Infine Sovngarde, l’equivalente del norreno Valhalla, ha dalla sua il suffisso -gard (anche -gardr, dipende dalla traslitterazione dell’originale -garðr) che in antico norreno significa all’incirca “terra” e designa alcuni regni di Yggdrasil, l’Albero del Mondo (Midgard era il reame umano, Asgard quello degli dèi Aesir). La parola Sovngarde potrebbe essere quindi la sua unione con il termine scandinavo søvn, che significa “dormiente”, quindi “terra dei dormienti” o “terra del riposo”.
Pasta sfoglia alla vichinga
Finora abbiamo parlato solo dei “macro-avvenimenti” che dominano The Elder Scrolls IV: Skyrim, ma non dobbiamo dimenticare che l’esperienza in questo videogioco è per somma parte derivata dal suo esatto contrario, ovvero le piccole cose. Perché la maggior parte del tempo si spende muovendosi per la mappa aperta di Skyrim, che pure se più “piccola” rispetto quanto avevano ai tempi offerto i precedenti Elder Scrolls (chi ha avuto a che fare con Arena e Daggerfall se ne ricorderà) pur avendo un obiettivo definito ci si può sempre imbattere in una quest interessante, in una missione casuale o in qualche animale selvatico. I dungeon prima insormontabili divengono accessibili con l’aumento di livello, l’arrivo del classico “drago casuale” da sconfiggere da minaccia diventa divertissement e poi atmosfera, le abilità crescono a forza di utilizzarle e le quest dei Signori dei Daedra sono foriere di momenti a metà tra il surreale e il goliardico.
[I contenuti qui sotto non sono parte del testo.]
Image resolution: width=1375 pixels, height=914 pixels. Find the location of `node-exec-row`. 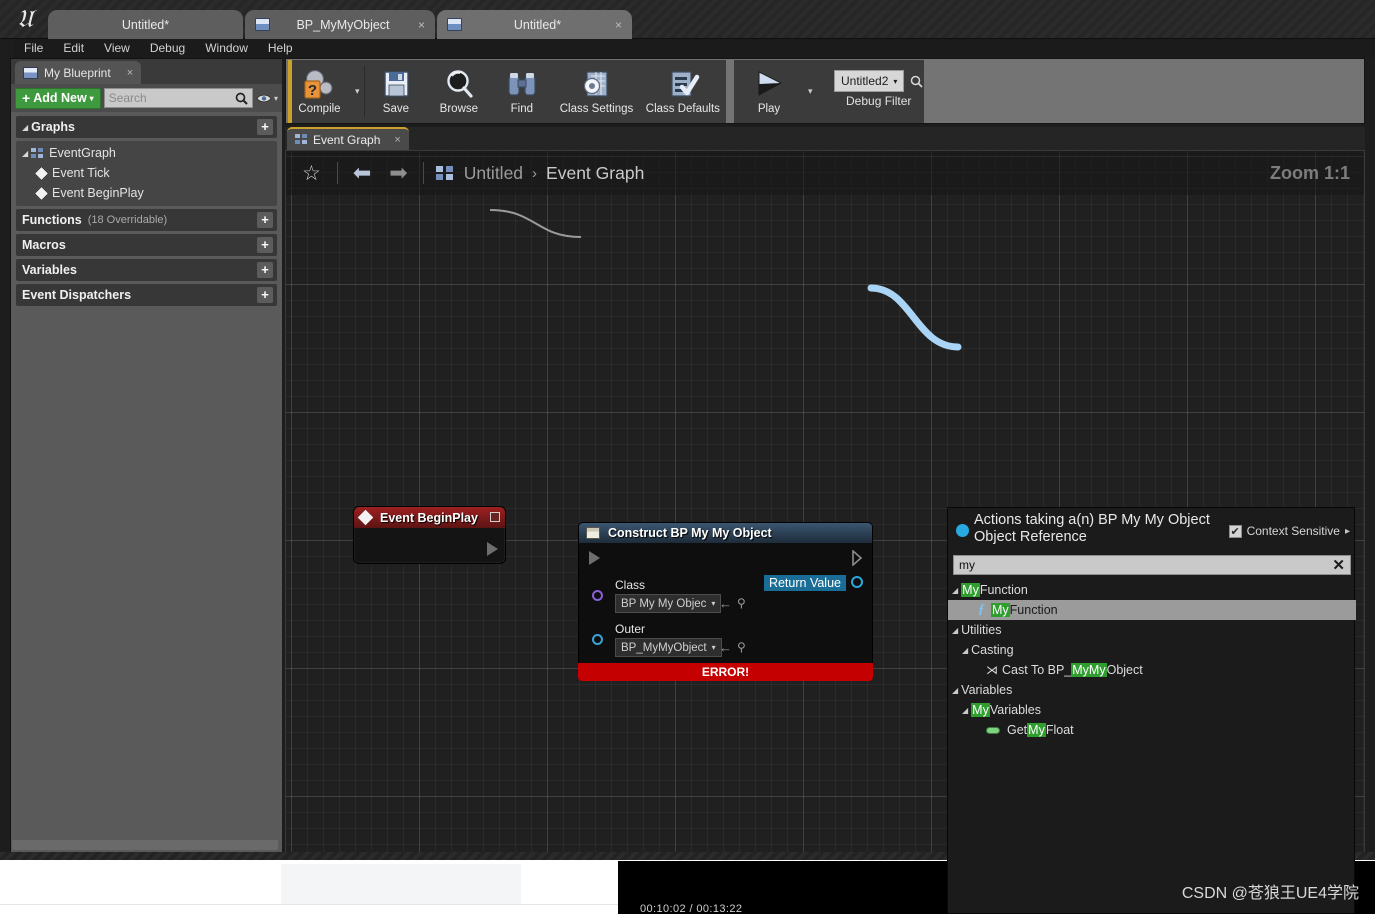

node-exec-row is located at coordinates (726, 558).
Di qui si capisce come The Elder Scrolls V: Skyrim si basi furbescamente sulla costruzione “a strati” dei testi che viene teorizzata in ambito semiotico: ogni testo ha i suoi differenti livelli di lettura, che possono contenere riferimenti ad altri testi oppure messaggi e temi specifici. Con Skyrim questa concezione si applica al videogioco, in quanto esso può essere “letto” (giocato) in molti modi differenti e reciprocamente “incastrabili”. Si può decidere chi essere, come specializzarsi e cosa fare, che sia folleggiare casualmente alla ricerca di easter-egg viventi (sì, il celeberrimo M’aiq il bugiardo esiste) oppure ci si può diventare seri e decidere il destino del mondo o della politica di Skyrim. Oppure si può acquistare una casa, scegliere una tenda come “campo base” e partirvi all’inizio di ogni sessione, per poi tornarvi in maniera abitudinaria prima di chiudere l’applicazione.
Alla fine, il mistero di Skyrim potrebbe essere più semplice di quanto non ci si aspetti. Più che il sistema a gioco di ruolo ormai basico, la modellazione “a stampino” dei personaggi non giocanti e le stranezze (tecniche e non) derivate dall’ambientazione aperta, il motivo per cui dopo (quasi) nove anni ancora affascina è la sua costruzione a strati. Storie grandi e grandissime, piccole e minuscole, casuali e occasionali si sovrappongono e amalgamano con una sapienza e un’armonia che non sente l’età, mentre sullo sfondo si disegna una scenografia ormai “teatrale” ma meravigliosa nella sua ricercatezza. Skyrim è tutto qui, un mondo oltre lo schermo in cui magari non ci si riesce più a perdere come una volta, ma che come un vecchio amico non mancherà di invitarci a casa sua e offrirci da bere.